Lafayette Couple Wins Best Garden at Dirt Mag's Kitchen Garden Tour

| 02 Aug 2016 | 04:38

    It was pushing 93 degrees, but that didn’t stop the troop of over 100 people signed up for Dirt magazine’s 3rd annual Kitchen Garden Tour on Sunday July 24. Map in hand, each garden peeper planned a route to see their pick of 16 local veggie patches, then met up with the gardeners and the Dirt team at Mohawk House the Restaurant to celebrate and vote for their favorite gardens.
    When all of the votes were tallied, Lafayette’s April and Rocco Perciballi had clinched Best Garden. The green-thumbed duo has gone pseudo-vegan these days, eating many meals straight from the garden and losing a combined 70 pounds in the process. “The Perciballi farm was truly spectacular,” said garden peeper Meg Fagan. Their bountiful and diverse lot is complete with apple trees, a grape arbor, and an herb garden.

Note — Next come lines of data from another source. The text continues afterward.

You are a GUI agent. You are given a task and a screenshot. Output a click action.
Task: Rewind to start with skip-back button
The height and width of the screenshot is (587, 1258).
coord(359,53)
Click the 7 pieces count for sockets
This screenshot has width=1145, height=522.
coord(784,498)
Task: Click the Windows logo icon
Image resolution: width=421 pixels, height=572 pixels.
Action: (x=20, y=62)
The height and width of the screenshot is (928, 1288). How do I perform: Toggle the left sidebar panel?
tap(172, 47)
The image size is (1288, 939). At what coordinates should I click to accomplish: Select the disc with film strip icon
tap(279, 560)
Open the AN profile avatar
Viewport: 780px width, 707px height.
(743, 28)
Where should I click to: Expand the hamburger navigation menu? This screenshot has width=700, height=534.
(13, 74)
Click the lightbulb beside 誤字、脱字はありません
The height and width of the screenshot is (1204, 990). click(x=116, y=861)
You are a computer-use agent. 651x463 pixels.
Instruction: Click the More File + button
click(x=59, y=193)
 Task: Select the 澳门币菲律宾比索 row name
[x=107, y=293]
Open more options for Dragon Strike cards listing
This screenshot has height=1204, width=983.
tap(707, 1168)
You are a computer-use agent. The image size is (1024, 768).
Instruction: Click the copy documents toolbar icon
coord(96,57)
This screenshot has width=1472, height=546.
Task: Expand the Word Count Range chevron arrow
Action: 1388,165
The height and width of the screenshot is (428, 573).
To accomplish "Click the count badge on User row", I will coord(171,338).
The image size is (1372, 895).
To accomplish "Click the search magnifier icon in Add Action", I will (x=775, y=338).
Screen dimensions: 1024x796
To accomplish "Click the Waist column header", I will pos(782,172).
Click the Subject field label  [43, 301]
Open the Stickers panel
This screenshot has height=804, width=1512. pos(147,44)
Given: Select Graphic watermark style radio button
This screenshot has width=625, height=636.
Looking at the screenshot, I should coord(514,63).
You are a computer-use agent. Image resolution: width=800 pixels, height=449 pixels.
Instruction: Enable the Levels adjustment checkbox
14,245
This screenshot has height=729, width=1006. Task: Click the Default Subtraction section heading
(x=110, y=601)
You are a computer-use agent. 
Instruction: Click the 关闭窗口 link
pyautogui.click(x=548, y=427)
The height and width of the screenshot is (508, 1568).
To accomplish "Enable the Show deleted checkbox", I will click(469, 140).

    Dirt’s third year event was by far its most well-attended yet. “What makes the tour so great are the passionate gardeners. They were knowledgeable, friendly, and willing to answer any question. We learned something at each of the 9 gardens we visited,” said garden hopper Karen Pritchard. “It inspired my husband and I so much that we completely re-landscaped our flower garden,” ticketholder Diane Ross wrote to Dirt magazine after the event.
    Megan Jemison of Warwick, N.Y. won Best Rookie Garden. Most Hospitable went to the Spectors, of Chester. Pine Tree Elementary in Monroe and Newton, NJ’s Project Self Sufficiency tied for Best Community Garden. The Geeks Choice Award went to Karin Harrison of Florida, NY, whose garden was chosen by Dirt’s Garden Geeks, a unique trio of gardeners who reviewed this year’s veggie patches.
    But at the end of the day, they were all winners. “This thing we do in solitude—growing our own food on a small scale—is more than some weird hobby for people who don’t like to do normal things like golf or play Pokemon Go,” said Dirt editor Becca Tucker. “Every bite of food backyard gardeners grow is a bite that did not have to be wrapped in plastic, shipped across the country or the world, that wasn’t slickly advertised or sprayed with Round-Up. Every person who gets to eat the food that comes out of a local garden is healthier for it, and more strongly connected to nature, to the gardener, and to the place we all live.”